After meetings in November, representatives of various organisations issued statements that they would advise their members to withdraw their labour and services until certain measures were implemented. That was followed by some strike action, but I have seen no evidence to suggest that the strike was a protest against the granting of independence to Grenada. Indeed, that would not be the objective of the New Jewel Movement, and the House will be glad to know that the latest reports indicate that the situation has greatly improved. The strike was called off on 30th November.
It is important to note—this was referred to in the debate—that Mr. Gairy has appointed a commission of inquiry which will have wide terms of reference, and the status and calibre of those who have been appointed is a guarantee of its independence. The chairman of the commission will be Sir Herbet Duffus, a former Chief Justice of Jamaica, and Mr. Aubrey Fraser, a former judge of the Supreme Court of Trinidad and Tobago, and the Most Rev. Samuel Carter, Roman Catholic Archbishop of Kingston, Jamaica, have also agreed to serve. I emphasise that the personal integrity and standing of those members cannot be questioned. They are of the highest calibre, and the commission expects to begin its hearings very shortly.

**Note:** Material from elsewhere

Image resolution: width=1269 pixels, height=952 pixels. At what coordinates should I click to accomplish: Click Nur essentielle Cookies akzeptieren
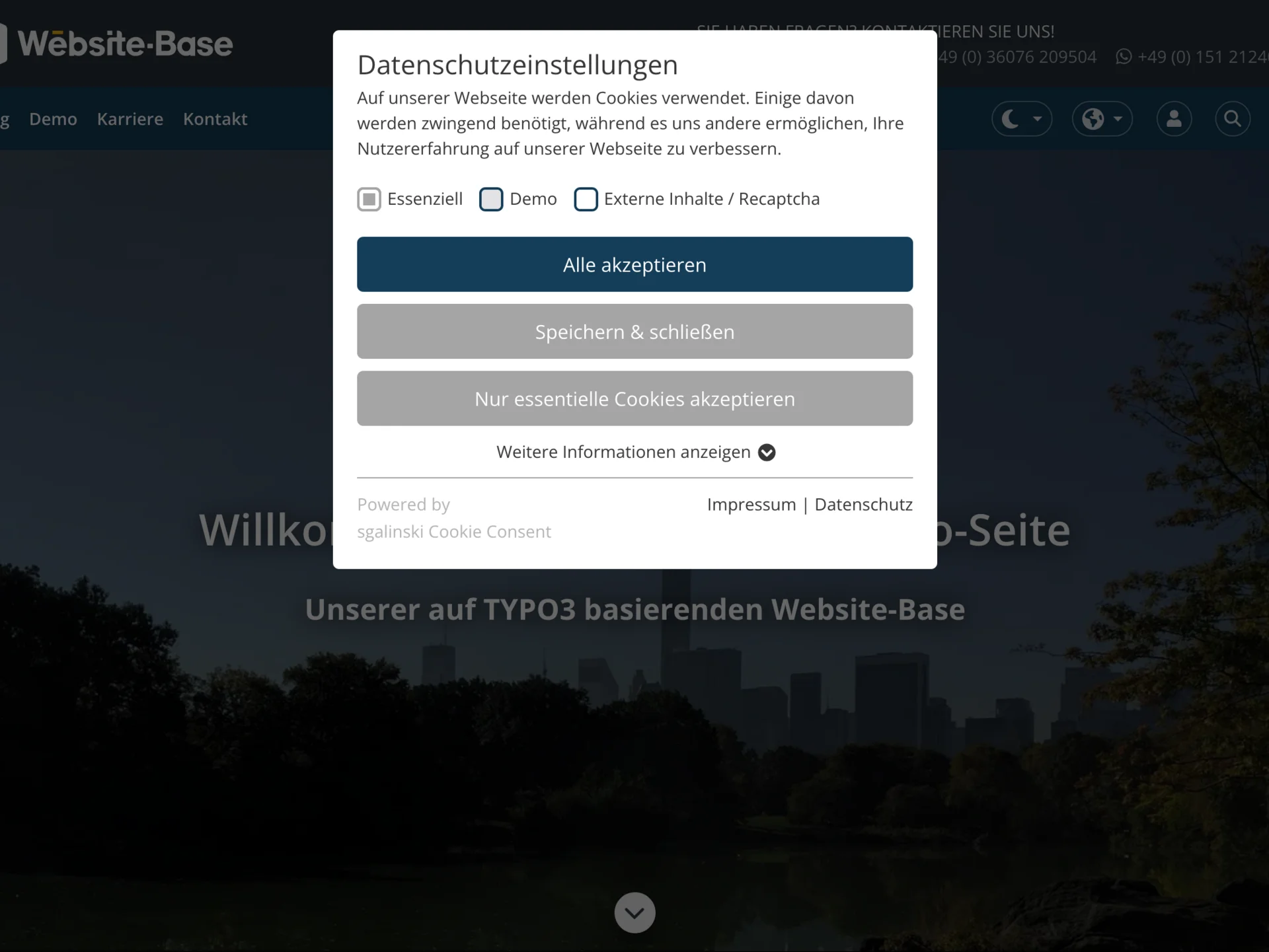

The right hon. Gentleman referred to the economic and general political situation in Grenada. I find it impossible, as I think the House must, to predict the future but, in general, one can say that if the people work together, if they can build up a sense of national cohesion, if people of all political persuasions are encouraged to play a full rôle in the nation's life, then the prospects are reasonably good for Grenada. I think that the questions that have been asked and the points that have been made in this debate will be read with the greatest of care in Grenada.
The care, interest and affection shown by Members of this House dates back—it will most certainly continue into the future—to 1763, when the Treaty of Paris ceded the island to the British Crown. The link between us has continued ever since, and, although our constitutional links will now end, hon. Members of this House will continue to maintain a friendly and close interest in the island in the years ahead.
Grenada is the most southerly of the Windward Islands. We wish here a fair wind and her people a contented future as they move on towards independence.
I shall be brief, but I seek the indulgence of the House to express an outlook which I believe is widely held amongst the electorate but has not been mentioned in the speeches tonight.
Time and again this House has heard this kind of "graduation ceremony" which has resulted in chaos, mayhem, disaster and bankruptcy in almost every part of the world in respect of which it has been carried out. It is my contention that we are being premature in granting this independence and expressing pious hopes such as we have heard this evening.